“As pessoas dizem que precisamos ter Cristo no coração. Cristo no coração é poético, mas não muito prático. Precisamos dele em nossas mãos, pés e ouvidos como uma lembrança de que não podemos pecar...”
Foi com essas palavras, baseadas no capítulo 29 de Êxodo,
versos 19 e 20, que um amigo pastor fundamentou seu sermão de domingo.
Não nos víamos há algum tempo, então decidi visitá-lo em sua
igreja. Na esquina já se ouvia o som da congregação cantando. O culto era animado
com muitas canções. Em determinado momento, o pastor convidou algumas pessoas a
subirem ao púlpito. Elas seriam apresentadas à congregação. Eram os novos
membros. Após os testemunhos individuais de conversão, o pastor convidou a
igreja a ler vinte rigorosas regras, ou condições para os aspirantes a membros.
O pastor numerava uma a uma, ao passo que a igreja recitava cada “preceito” em uníssono.

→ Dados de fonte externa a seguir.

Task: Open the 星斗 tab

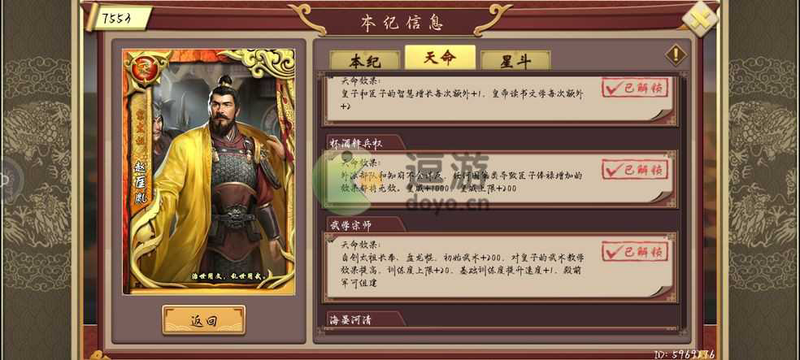Action: pyautogui.click(x=515, y=60)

Logo em seguida, meu amigo pastor deu início ao seu sucinto
e prático sermão.
Resumidamente a mensagem ressaltava a necessidade de se
viver uma espiritualidade mais prática em vista das tentações desse mundo. Ele
dizia repetidamente não admitir pessoas que se pretendiam cristãs, entregarem-se
a mundanismos como ouvir música secular, por exemplo. Então, a solução para o risco
de uma iminente apostasia, era adotar criteriosamente um padrão de conduta mais
objetivo, mais enérgico e mais eficaz do que recorrer a metáforas do tipo “ter
Jesus no coração”, que soaria muito poético e belo, porém nada “prático”

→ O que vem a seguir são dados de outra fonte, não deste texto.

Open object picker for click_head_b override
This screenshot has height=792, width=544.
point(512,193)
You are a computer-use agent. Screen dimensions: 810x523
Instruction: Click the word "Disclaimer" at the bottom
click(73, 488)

Lendo certa vez um artigo sobre comportamento em uma revista
bastante popular, um psicólogo expunha a noção de que uma das marcas que definem a condição
de psicose é a
incapacidade de compreender o mundo em termos simbólicos. No mundo do psicótico
não existe metáfora, parábola, representação, poesia, associação ou alusão. Não
há jogo de significações. Seu pensamento, que equivale à sua própria experiência,
é rigorosamente concreto e literalista. Já um neurótico, ou seja, uma pessoa
normal enxerga uma palavra cercada por uma aura sempre repleta de sentidos,
interpretações, referências, metáforas e ambivalências. Para o psicótico, não
existe dúvida nem ambivalência: significante e significado serão sempre uma
mesma coisa. Para o psicótico, uma experiência nunca é refletida por outra.
Nada remete: a representação é a própria coisa em si, e tudo que existe é o
literal.
As características
dessa condição tornam o psicótico quase sempre imune à psicanálise, que demanda
a resignificação de simbolismos e a recriação de mitos e metáforas. Como para o
psicótico não existem mitos nem metáforas, tudo é tomado rigorosamente ao pé da
letra, tudo é concreto, exato e prático.
Neurótico como sou, não pude deixar de encontrar na
mensagem do meu amigo pastor sua própria metáfora. Afinal o próprio texto citado
de Êxodo sobre aspergir sangue nas pontas das orelhas e dos polegares das mãos e
pés direitos de Arão e de seus filhos, muito mais que uma prática ritual, não representava
uma metáfora, um alusão a algo porvir?
Uma “espiritualidade prática” é uma espiritualidade doente.
Cristo nunca nos forneceu insumos para uma “espiritualidade prática”. Ao
contrário, ele só fez dificultar a nossa vida. Ele sustentava
a escandalosa noção de que Deus não aceita as pessoas com base em desempenho
moral, pureza sexual, ou coerência na observância religiosa, mas unicamente com
base em seu próprio cavalheirismo. Aquilo que a maioria das igrejas prega com reservas
e exceções, e que Bíblia chama de graça.Somos psicóticos funcionais, sem verdadeiro acesso à poesia e à metáfora. Psicotizamos a própria experiência.
Cristo expõe nossa psicose, nossa incapacidade de entender o que quer dizer “nascer de novo”.
“(...) Na verdade, na verdade te digo que aquele que não
nascer de novo, não pode ver o reino de Deus. Disse-lhe Nicodemos: Como pode um homem nascer, sendo velho?
Pode, porventura, tornar a entrar no ventre de sua mãe, e nascer?”